Clínicas veterinárias que adotam horários ou espaços exclusivos para gatos proporcionam melhores condições de atendimento e contribuem diretamente para o bem-estar felino. É o que aponta um estudo conduzido na região metropolitana de Lisboa, em Portugal, que comparou estabelecimentos com e sem esse tipo de separação.
Os resultados indicam que o atendimento dedicado está associado a melhorias no manejo clínico, redução de intervenções invasivas e maior satisfação dos tutores. O resultado reforça a tendência de práticas alinhadas ao conceito cat-friendly na medicina veterinária de pequenos animais.
Metodologia da pesquisa
A pesquisa foi realizada por meio de questionários aplicados em oito clínicas veterinárias, reunindo a participação de 204 tutores de gatos.
Os entrevistados responderam a mais de 30 perguntas sobre experiência no atendimento, nível de estresse percebido nos animais, qualidade das informações recebidas e avaliação geral do serviço.
Para análise comparativa, os participantes foram divididos em dois grupos: 96 tutores atendidos em clínicas com estrutura ou horários exclusivos para felinos e 108 em locais sem essa diferenciação. O estudo foi apresentado pelo portal Veterinária Atual.
Grupos têm diferenças de contenção e sedação
Os dados mostram que ambientes sem separação tendem a demandar mais intervenções durante o atendimento. Nesses casos, os tutores relataram maior dificuldade para retirar os gatos das caixas de transporte e para administrar medicamentos em casa.

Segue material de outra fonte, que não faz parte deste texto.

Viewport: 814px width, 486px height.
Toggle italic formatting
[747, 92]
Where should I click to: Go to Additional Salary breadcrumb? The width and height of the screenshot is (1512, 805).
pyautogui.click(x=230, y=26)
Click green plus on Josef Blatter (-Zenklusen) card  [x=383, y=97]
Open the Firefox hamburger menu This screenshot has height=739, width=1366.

A contenção pelo pescoço, por exemplo, foi registrada em 18,4% dos atendimentos sem separação, contra 7,4% nas clínicas com atendimento dedicado.

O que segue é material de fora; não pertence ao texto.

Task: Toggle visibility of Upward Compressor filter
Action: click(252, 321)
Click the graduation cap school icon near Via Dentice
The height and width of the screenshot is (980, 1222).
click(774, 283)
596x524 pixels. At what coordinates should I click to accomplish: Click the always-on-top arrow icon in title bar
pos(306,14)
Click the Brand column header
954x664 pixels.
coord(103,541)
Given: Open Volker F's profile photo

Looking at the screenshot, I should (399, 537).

O mesmo padrão foi observado em relação à sedação: 10,3% nos ambientes compartilhados, frente a 2,5% nos espaços voltados exclusivamente para felinos.
A presença de outras espécies no local foi apontada como um dos principais fatores de aumento do estresse.
Experiência e satisfação do tutor também têm impacto
Nas clínicas sem separação, os tutores relataram ter recebido menos informação sobre doenças virais felinas, prevenção de pulgas e desparasitação.
A satisfação com a equipe e com os médicos-veterinários também foi superior no grupo atendido em ambientes com horários ou áreas exclusivas para gatos.
Segundo os autores do estudo, as clínicas com espaços ou horários dedicados a felinos apresentaram desempenho melhor em todos os domínios avaliados.
Os pesquisadores associam os resultados aos princípios de atendimento cat-friendly, indicando que investimentos em separação de espécies, capacitação de equipes e educação de tutores podem gerar ganhos concretos em bem-estar animal, relação com clientes e qualidade percebida do serviço – fatores diretamente ligados à retenção de pacientes e à reputação da clínica no mercado.